Repeat the listing exactly. Pictures stay out of your copy.

■ Material for this exercise:
- - -

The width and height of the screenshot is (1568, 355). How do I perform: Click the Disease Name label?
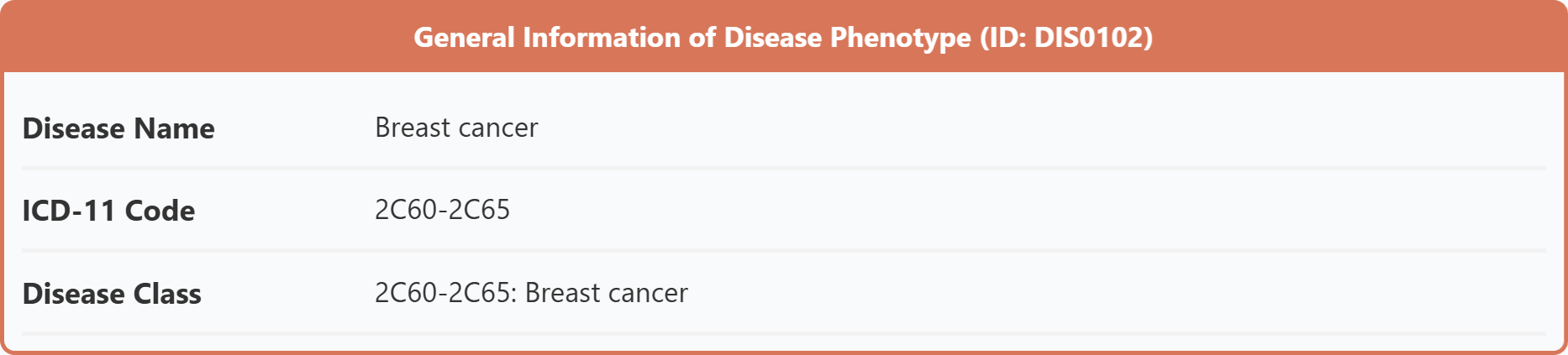pos(118,128)
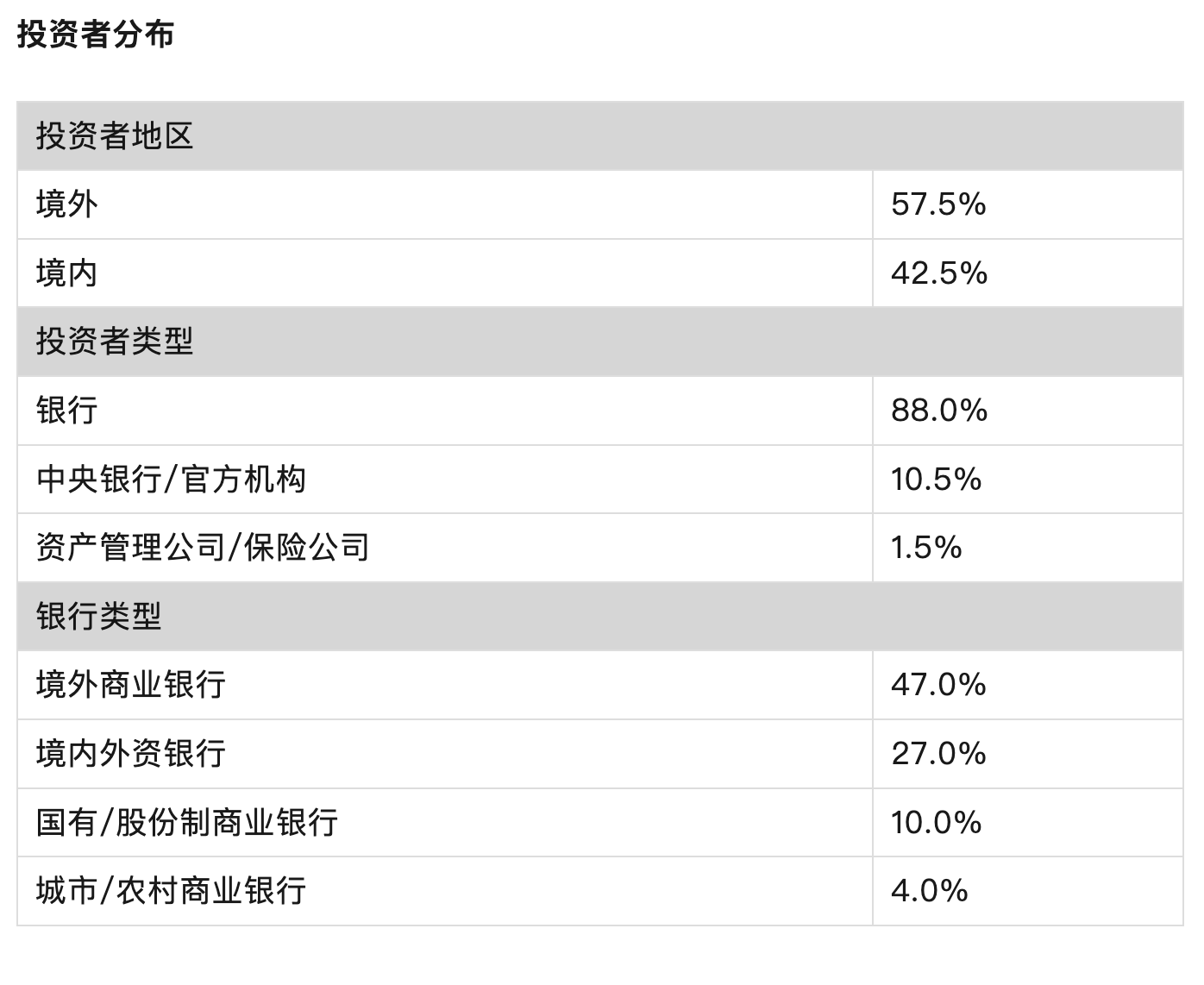This screenshot has height=985, width=1204.
Task: Click the 投资者分布 title heading
Action: click(96, 35)
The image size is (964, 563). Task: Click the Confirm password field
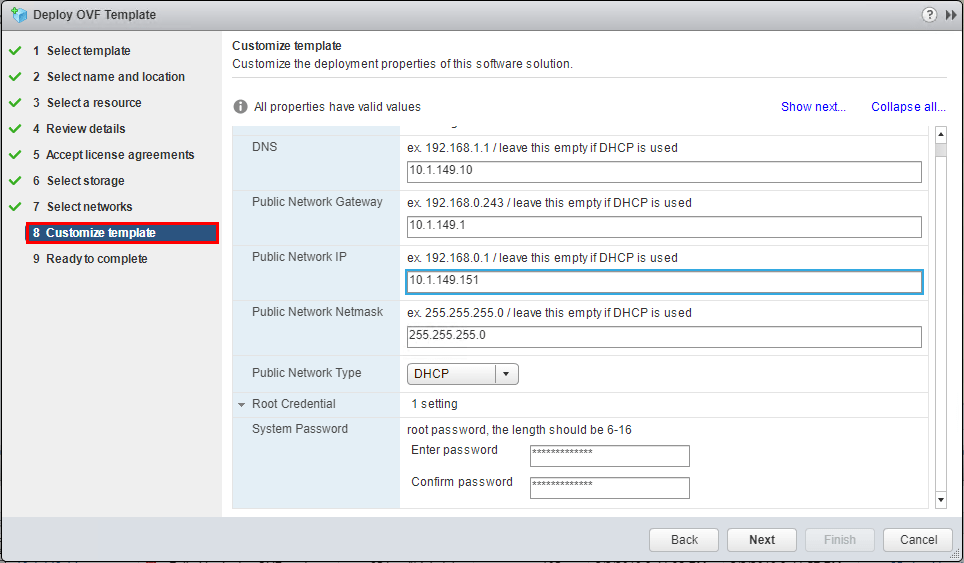coord(610,488)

- - -

■ Answer to this exercise:
The width and height of the screenshot is (1568, 355). How do I perform: Click the Disease Name label?
pos(118,128)
This screenshot has height=985, width=1204.
Task: Click the 投资者分布 title heading
Action: click(96, 35)
The image size is (964, 563). Task: Click the Confirm password field
coord(610,488)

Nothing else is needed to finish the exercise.